Categorical Embedding#
This section provides examples for using categorical embeddings with pytorch-tabnet2.
Categorical Embedding Example: Classification#
This guide demonstrates how to use categorical features with embeddings in TabNet for a classification task.
import numpy as np
from pytorch_tabnet.tab_model import TabNetClassifier
# Generate dummy data
X_train = np.random.randint(0, 5, size=(100, 3)) # 3 categorical features with 5 categories each
X_train = np.concatenate([
X_train,
np.random.rand(100, 7) # 7 continuous features
], axis=1).astype(np.float32)
y_train = np.random.randint(0, 2, size=(100,))
# Specify categorical feature indices and their dimensions
cat_idxs = [0, 1, 2] # indices of categorical columns
cat_dims = [5, 5, 5] # number of unique values for each categorical column
model = TabNetClassifier(cat_idxs=cat_idxs, cat_dims=cat_dims)

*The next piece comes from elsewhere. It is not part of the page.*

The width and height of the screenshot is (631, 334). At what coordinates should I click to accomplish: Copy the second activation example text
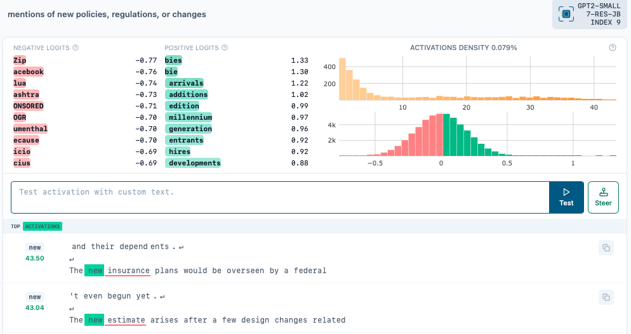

model.fit(X_train, y_train)
Categorical Embedding Example: Regression#
This guide demonstrates how to use categorical features with embeddings in TabNet for a regression task.
import numpy as np
from pytorch_tabnet.tab_model import TabNetRegressor
# Generate dummy data
X_train = np.random.randint(0, 4, size=(100, 2)) # 2 categorical features with 4 categories each
X_train = np.concatenate([
X_train,
np.random.rand(100, 8) # 8 continuous features
], axis=1).astype(np.float32)
y_train = np.random.rand(100)
# Specify categorical feature indices and their dimensions
cat_idxs = [0, 1] # indices of categorical columns
cat_dims = [4, 4] # number of unique values for each categorical column
# Reshape y_train to 2D as required by TabNetRegressor
y_train = y_train.reshape(-1, 1)
model = TabNetRegressor(cat_idxs=cat_idxs, cat_dims=cat_dims)
model.fit(X_train, y_train)
Note
When using categorical features, ensure that the categorical columns are integer-encoded (0 to N-1 for N categories).
More categorical embedding guides coming soon!